▸ Prompt:
Go through the entries below and print each one exactly.

[Dataset entries]
- - - - - - -
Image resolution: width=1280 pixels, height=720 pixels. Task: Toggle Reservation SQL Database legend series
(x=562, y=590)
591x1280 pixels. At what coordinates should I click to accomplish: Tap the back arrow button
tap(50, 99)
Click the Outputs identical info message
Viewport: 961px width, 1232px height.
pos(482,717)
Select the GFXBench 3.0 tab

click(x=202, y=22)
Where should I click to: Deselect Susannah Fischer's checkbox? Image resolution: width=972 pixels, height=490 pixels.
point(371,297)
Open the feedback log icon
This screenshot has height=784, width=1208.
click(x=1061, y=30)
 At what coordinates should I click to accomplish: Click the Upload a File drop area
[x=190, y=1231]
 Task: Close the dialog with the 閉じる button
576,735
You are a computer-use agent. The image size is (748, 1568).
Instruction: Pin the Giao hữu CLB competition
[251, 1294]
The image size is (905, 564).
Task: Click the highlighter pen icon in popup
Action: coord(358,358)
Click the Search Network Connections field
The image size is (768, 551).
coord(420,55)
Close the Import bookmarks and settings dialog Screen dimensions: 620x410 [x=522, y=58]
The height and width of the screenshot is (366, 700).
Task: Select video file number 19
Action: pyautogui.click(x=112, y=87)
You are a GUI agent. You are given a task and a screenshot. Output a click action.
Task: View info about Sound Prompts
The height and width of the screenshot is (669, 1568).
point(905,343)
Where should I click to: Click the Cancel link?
- - - - - - -
▸ Answer to this problem:
Image resolution: width=1280 pixels, height=720 pixels. Task: Toggle Reservation SQL Database legend series
(x=562, y=590)
591x1280 pixels. At what coordinates should I click to accomplish: Tap the back arrow button
tap(50, 99)
Click the Outputs identical info message
Viewport: 961px width, 1232px height.
pos(482,717)
Select the GFXBench 3.0 tab

click(x=202, y=22)
Where should I click to: Deselect Susannah Fischer's checkbox? Image resolution: width=972 pixels, height=490 pixels.
point(371,297)
Open the feedback log icon
This screenshot has height=784, width=1208.
click(x=1061, y=30)
 At what coordinates should I click to accomplish: Click the Upload a File drop area
[x=190, y=1231]
 Task: Close the dialog with the 閉じる button
576,735
You are a computer-use agent. The image size is (748, 1568).
Instruction: Pin the Giao hữu CLB competition
[251, 1294]
The image size is (905, 564).
Task: Click the highlighter pen icon in popup
Action: coord(358,358)
Click the Search Network Connections field
The image size is (768, 551).
coord(420,55)
Close the Import bookmarks and settings dialog Screen dimensions: 620x410 [x=522, y=58]
The height and width of the screenshot is (366, 700).
Task: Select video file number 19
Action: pyautogui.click(x=112, y=87)
You are a GUI agent. You are given a task and a screenshot. Output a click action.
Task: View info about Sound Prompts
The height and width of the screenshot is (669, 1568).
point(905,343)
Where should I click to: Click the Cancel link?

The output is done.